O Aeroporto Internacional de Brasília aderiu à tendência que vem ganhando espaço em grandes terminais internacionais: deixar de operar apenas como ponto de embarque e desembarque para se consolidar como centro de negócios, serviços e lazer.
A transformação é impulsionada pelo programa Investe+Aeroportos, do Ministério de Portos e Aeroportos, que permitiu ampliar os prazos de exploração comercial em áreas aeroportuárias e destravar investimentos privados.
No terminal brasiliense, os novos projetos somam mais de R$ 1,1 bilhão e incluem um shopping center, um clube com piscina de ondas e um centro de distribuição logística voltado ao mercado de cargas do Centro-Oeste.
O principal empreendimento é um shopping instalado dentro do sítio aeroportuário, com inauguração prevista para setembro. O complexo terá mais de 60 mil metros quadrados de área construída, mais de 130 lojas, praça de alimentação, restaurantes, academia e salas de cinema. As obras empregam atualmente cerca de 650 trabalhadores e a expectativa é gerar aproximadamente 2 mil empregos diretos após a abertura.
Segundo o ministro de Portos e Aeroportos, Tomé Franca, o programa busca ampliar o potencial econômico dos aeroportos brasileiros. “O Investe+ Aeroportos foi criado exatamente para impulsionar novos negócios no entorno dos aeroportos, ampliando a geração de emprego, renda e desenvolvimento regional. Estamos trabalhando para que os aeroportos sejam vitrines comerciais e oportunidades para todos os brasileiros”, afirmou durante visita às obras.
Receitas comerciais ganham espaço
A estratégia segue uma tendência internacional de fortalecimento das chamadas receitas acessórias, que incluem exploração comercial, serviços e aluguel de áreas dentro dos aeroportos. Atualmente, cerca de 60% da receita dos aeroportos brasileiros já vem dessas atividades, enquanto as tarifas aeroportuárias respondem por aproximadamente 40%.
Para a diretora do Departamento de Outorgas, Patrimônio e Políticas Regulatórias Aeroportuárias do Ministério de Portos e Aeroportos, Clarissa Barros, a diversificação de receitas ajuda a reduzir a pressão sobre os custos operacionais. “No mundo inteiro, os aeroportos estão se consolidando como centros de negócios e inovação. Com receitas acessórias mais robustas, os terminais conseguem reduzir custos operacionais e diminuir a pressão sobre as tarifas pagas pelos passageiros”, disse.
O programa também ampliou o prazo dos contratos comerciais dentro dos aeroportos, oferecendo maior previsibilidade para investidores. No caso de Brasília, os empreendimentos poderão operar até 2067.
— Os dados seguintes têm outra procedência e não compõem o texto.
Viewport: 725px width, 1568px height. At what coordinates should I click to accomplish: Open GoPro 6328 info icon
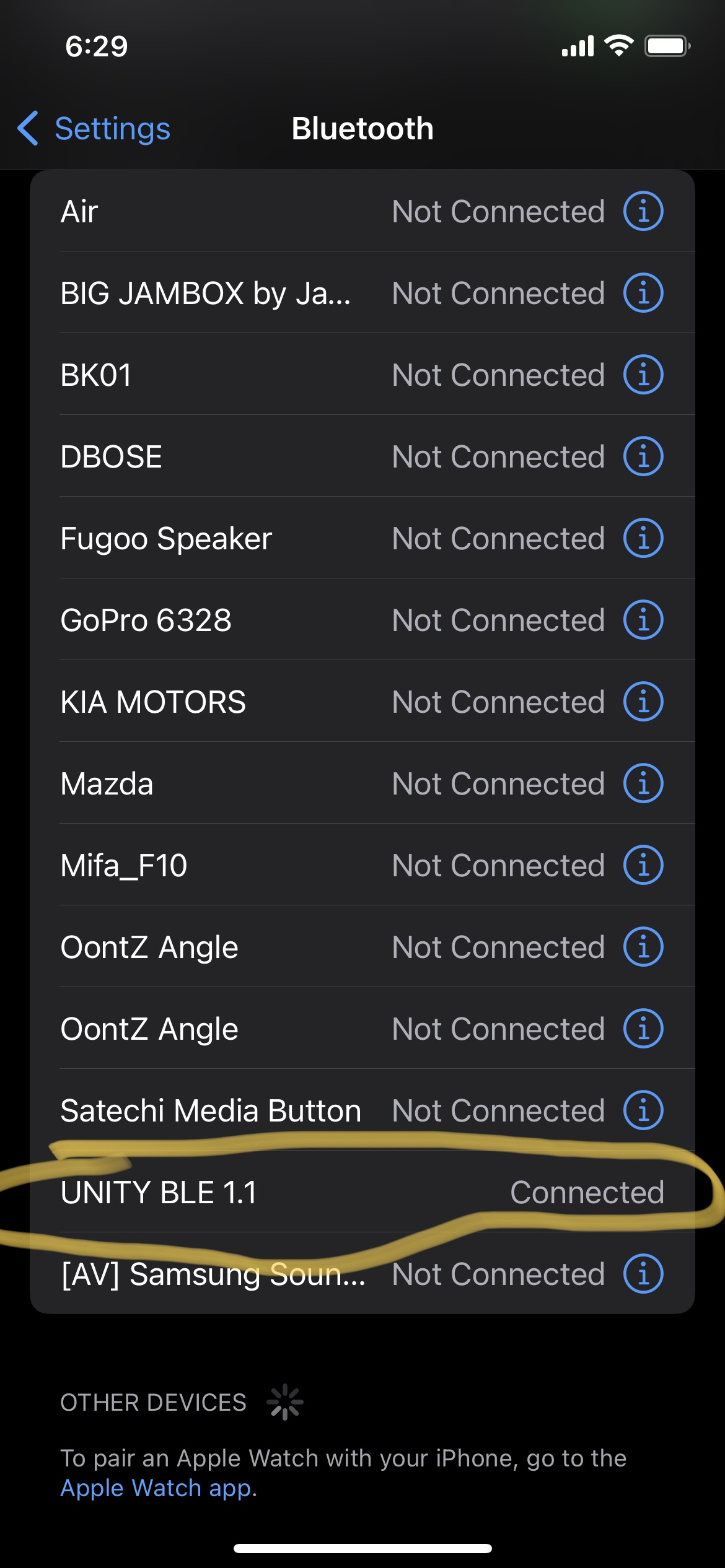click(643, 620)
Centro logístico para o setor de cargas
Além dos projetos voltados ao varejo e entretenimento, o aeroporto receberá um centro de distribuição logística, com investimento estimado em R$ 35 milhões. A proposta é ampliar a capacidade de armazenagem e distribuição de cargas na capital federal, fortalecendo a posição estratégica de Brasília na conexão logística do Centro-Oeste.
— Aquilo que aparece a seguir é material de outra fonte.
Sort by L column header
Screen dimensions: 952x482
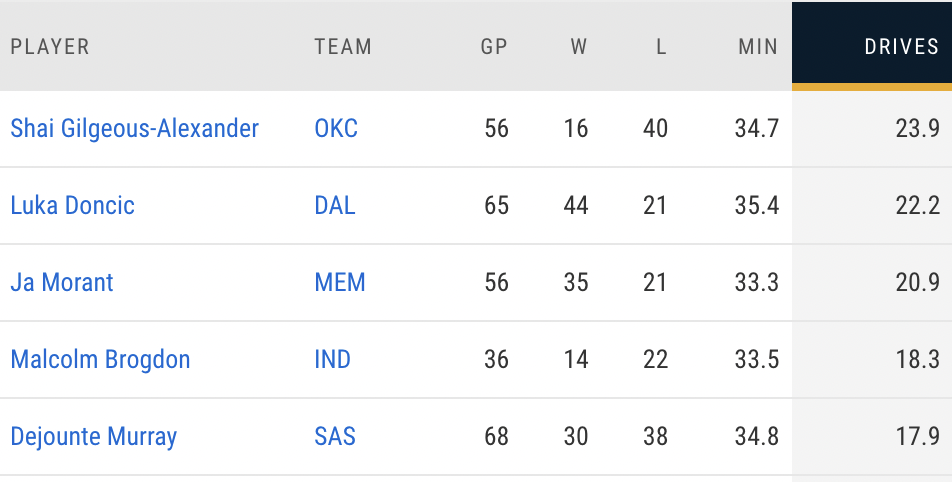tap(661, 47)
A concessionária Inframerica avalia que a mudança altera o conceito tradicional dos aeroportos brasileiros. Segundo o diretor comercial da empresa, Rogério Coimbra, “o terminal deixa de ser apenas um local de pousos e decolagens para se tornar um espaço de convivência, lazer e serviços”.
O complexo também prevê um clube com piscina de ondas, empreendimento estimado em R$ 450 milhões, além de soluções ambientais voltadas à preservação do Cerrado, incluindo viveiro próprio e cerca de três mil mudas nativas destinadas ao paisagismo do projeto.